Jonathan Harris may have, as his bio claims, “pasted dead insects” into his childhood sketchbooks—but, these days, the Internet artist’s raw materials are virtual rather than organic. By continually plumbing the blogosphere for the words “I am feeling” and “I feel,” Harris’ “We Feel Fine” Web site determines that Naples, Fla., is the guiltiest-feeling city; Boulder, Colo., is the loneliest; Townsville, Australia, the sickest; and so on. Not to ignore traditional media, one of his other creations, “10×10,” scours RSS feeds from select major news organizations and—using “weighted linguistic analysis”—determines 100 important words from current news dispatches. The words are linked to images from their stories, which are presented in a 10-by-10 grid (updated each hour). It may sound more like collation than creation, but judging by the mishmashed contemporary world on display on a recent Tuesday afternoon (tennis star Maria Sharapova bordered deposed Thai Prime Minister Thaksin Shinawatra), the results take on a life of their own.
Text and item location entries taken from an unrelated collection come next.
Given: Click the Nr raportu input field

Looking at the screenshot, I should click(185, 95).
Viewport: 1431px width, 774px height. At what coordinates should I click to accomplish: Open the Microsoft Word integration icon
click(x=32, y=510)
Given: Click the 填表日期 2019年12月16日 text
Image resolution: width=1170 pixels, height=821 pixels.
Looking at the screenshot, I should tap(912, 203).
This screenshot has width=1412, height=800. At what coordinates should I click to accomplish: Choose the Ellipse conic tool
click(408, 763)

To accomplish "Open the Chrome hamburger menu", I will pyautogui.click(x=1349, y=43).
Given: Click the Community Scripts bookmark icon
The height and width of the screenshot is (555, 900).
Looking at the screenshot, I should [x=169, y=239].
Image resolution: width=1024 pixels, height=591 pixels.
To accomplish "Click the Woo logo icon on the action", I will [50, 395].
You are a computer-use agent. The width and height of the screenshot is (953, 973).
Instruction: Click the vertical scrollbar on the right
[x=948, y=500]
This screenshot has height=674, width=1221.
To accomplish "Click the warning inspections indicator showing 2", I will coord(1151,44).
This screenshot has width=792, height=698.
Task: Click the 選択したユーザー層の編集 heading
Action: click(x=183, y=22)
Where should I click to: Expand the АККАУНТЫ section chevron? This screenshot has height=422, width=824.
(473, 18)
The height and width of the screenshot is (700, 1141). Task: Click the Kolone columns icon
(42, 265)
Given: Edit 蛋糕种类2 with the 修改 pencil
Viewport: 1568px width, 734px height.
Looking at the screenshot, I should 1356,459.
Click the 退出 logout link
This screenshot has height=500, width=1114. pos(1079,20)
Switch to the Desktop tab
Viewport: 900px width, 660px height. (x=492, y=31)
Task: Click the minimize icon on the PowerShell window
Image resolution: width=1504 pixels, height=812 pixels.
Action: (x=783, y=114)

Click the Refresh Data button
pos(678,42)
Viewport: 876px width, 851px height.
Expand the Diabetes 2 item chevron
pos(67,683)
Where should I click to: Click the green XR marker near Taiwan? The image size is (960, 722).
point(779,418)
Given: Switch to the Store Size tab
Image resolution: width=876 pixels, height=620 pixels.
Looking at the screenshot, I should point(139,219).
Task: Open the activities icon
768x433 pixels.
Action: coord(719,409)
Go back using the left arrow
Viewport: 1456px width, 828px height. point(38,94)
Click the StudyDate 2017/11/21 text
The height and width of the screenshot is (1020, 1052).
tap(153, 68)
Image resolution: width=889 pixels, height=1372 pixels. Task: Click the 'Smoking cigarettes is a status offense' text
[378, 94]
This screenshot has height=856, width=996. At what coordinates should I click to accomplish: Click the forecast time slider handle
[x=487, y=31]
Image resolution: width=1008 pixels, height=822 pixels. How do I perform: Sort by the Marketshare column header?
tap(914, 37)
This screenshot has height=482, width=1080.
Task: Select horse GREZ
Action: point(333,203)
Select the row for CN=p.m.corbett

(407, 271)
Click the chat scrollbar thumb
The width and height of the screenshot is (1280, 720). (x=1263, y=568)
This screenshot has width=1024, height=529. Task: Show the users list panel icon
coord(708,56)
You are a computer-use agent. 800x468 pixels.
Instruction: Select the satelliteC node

Harris speaks at 6 p.m. at the Koshland Science Museum, 6th & E Sts. NW. Free. For reservations call (202) 334-1201. (Joe Dempsey)

Friday, Jan. 26

Brooklyn-based dance company Urban Bush Women seeks to produce “bold and life-affirming” work “based on women’s experiences, African-American history, and cultural influences of the African Diaspora.” The troupe, led by founding artistic director Jawole Willa Jo Zollar, does all of those things, but it also does something that isn’t as publicized as its broader mission: UBW knows how to throw a party. The 20-year-old troupe’s “Hair Party,” performed on campuses around the country, was an arts-based project using personal hair experiences to spark dialogue about the crowning glories of women of color. Their latest playful/political effort is “Batty Parties.” Named for a word that describes “buttocks” in the Caribbean, the Batty Parties also aim to encourage audience participation and discussion around the female form—because any time you can mix dance, booty-shaking, and learning, it’s a good thing. Urban Bush Women performs at 8 p.m. Friday, Jan. 26, and Saturday, Jan. 27, at Dance Place, 3225 8th St. NE. $20. (202) 269-1600. (Sarah Godfrey)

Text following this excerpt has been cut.